KEI Bids Farewell to Ambassador Pritchard
On June 29, Ambassador Jack Pritchard served his final day as the President of the Korea Economic Institute (KEI). For more than six years, he has worked tirelessly to lead KEI and promote the U.S.-Korea relationship. Ambassador Pritchard built on the firm foundation set by his predecessors to raise the profile, reputation and influence of KEI to new heights in the policy community. He will be immensely missed at KEI as a great role model and leader.
Please click here to view Ambassador Pritchard’s farewell post on KEI’s blog, The Peninsula.
Vice President Abraham Kim will serve as acting President until a new President is announced by KEI’s Board of Directors.
Posted on 28 June 2012.
By Jack Pritchard
As I depart KEI after 6 ½ years as president, I want to acknowledge the great support and contributions my colleagues have made in enhancing the credibility and reputation of our small institute. As president I am often praised for the innovative work that KEI does and, while I appreciate the compliment, the real tribute goes to my colleagues who did the actual work. During my tenure, I have been privileged to work with some great individuals. A year ago when several members of KEI’s staff left at the same time to go on to bigger and better things (running their own organizations, going to law school, joining the Foreign Service, etc.), some worried about a new, relatively young staff. But as I always tell people, the current KEI staff is comprised of equally talented individuals who have coalesced into the single finest team I have ever been associated with.
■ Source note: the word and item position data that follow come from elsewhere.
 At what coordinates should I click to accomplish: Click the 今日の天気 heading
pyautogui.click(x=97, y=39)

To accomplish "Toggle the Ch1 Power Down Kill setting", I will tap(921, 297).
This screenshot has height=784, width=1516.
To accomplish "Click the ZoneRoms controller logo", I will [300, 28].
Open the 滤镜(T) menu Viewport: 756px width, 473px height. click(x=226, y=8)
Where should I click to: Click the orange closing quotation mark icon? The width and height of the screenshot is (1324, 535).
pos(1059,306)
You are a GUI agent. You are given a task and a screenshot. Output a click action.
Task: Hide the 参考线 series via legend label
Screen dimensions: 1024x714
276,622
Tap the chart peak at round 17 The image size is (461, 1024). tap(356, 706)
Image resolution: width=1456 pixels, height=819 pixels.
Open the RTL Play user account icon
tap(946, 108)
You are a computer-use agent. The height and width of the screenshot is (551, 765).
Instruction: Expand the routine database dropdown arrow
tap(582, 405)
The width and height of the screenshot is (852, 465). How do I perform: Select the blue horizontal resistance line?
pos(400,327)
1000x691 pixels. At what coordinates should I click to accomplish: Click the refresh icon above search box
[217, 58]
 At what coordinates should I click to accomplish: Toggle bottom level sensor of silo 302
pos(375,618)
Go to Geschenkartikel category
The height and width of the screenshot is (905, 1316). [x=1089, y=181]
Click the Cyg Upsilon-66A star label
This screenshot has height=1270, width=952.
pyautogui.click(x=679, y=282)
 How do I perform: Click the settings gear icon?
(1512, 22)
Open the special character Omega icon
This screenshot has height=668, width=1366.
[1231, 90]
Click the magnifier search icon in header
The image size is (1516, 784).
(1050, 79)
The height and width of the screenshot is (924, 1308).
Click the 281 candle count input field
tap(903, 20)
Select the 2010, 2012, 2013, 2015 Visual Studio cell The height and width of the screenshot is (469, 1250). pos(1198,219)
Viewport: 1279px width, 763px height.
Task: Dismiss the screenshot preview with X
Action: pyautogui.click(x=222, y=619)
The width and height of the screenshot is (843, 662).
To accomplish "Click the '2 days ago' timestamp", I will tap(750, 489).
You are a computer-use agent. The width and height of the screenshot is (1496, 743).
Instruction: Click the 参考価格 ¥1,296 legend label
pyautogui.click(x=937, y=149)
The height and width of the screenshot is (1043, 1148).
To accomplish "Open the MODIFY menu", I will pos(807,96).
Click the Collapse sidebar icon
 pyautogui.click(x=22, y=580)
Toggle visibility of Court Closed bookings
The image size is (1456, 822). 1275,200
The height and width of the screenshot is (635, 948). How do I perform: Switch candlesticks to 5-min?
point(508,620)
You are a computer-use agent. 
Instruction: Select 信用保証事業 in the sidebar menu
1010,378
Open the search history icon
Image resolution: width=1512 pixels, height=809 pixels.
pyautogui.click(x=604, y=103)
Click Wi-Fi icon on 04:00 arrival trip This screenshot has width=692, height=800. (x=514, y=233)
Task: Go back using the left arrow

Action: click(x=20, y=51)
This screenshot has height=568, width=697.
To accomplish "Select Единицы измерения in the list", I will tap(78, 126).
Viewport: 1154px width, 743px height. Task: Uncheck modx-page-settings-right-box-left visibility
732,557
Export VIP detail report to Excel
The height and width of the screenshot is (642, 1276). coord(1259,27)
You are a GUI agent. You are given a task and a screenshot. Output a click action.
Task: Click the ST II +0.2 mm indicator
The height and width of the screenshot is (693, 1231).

Listening to Colin Powell talk about his new book, It Worked for Me: In Life and Leadership, I am reminded that he has a list of leadership principles that he keeps on his desk.There are 18 of themand some require explanation. It got me thinking about the core principles of leadership that have guided me throughout my career and particularly during the past several years at KEI. They are:
Pritchard’s 13 Principles of Leadership
- Articulate your vision
- Commit to the personal and professional development of all subordinates
- Loyalty is a two-way proposition: you can’t expect it if you don’t show it
- Value character above skill; you can teach skill, you cannot teach character
- Emphasize and encourage Team Work: the organization is not better served by the best qualified people who do not work well together
- Push creativity over business as usual
- Give responsibility, but require accountability
- Publicly praise good performance; downplay reflected praise
- Encourage use of an Open Door policy: turn full attention to any subordinate when they come in – announced or unannounced – if at all possible. They are your number one priority at that moment
- Lead by example: take physical ownership of office facilities – water the plants, clean the carpet, arrange the furniture. Knowing your attention to detail inspires ownership in others
- Be on time to meetings: respect others’ time
- Seek to rehabilitate sub-standard performers in a positive way before seeking remedies with negative consequences
The point of sharing my philosophy is to say, that while I am enormously proud in the accomplishments of KEI, my greatest pride comes at having some small influence in the personal and professional growth I have seen in all my colleagues, current and former.
I leave KEI in good shape. My single most important and best decision as president of KEI was to recruit and hire Abraham Kim as vice president. KEI is in good hands with Abe as interim president.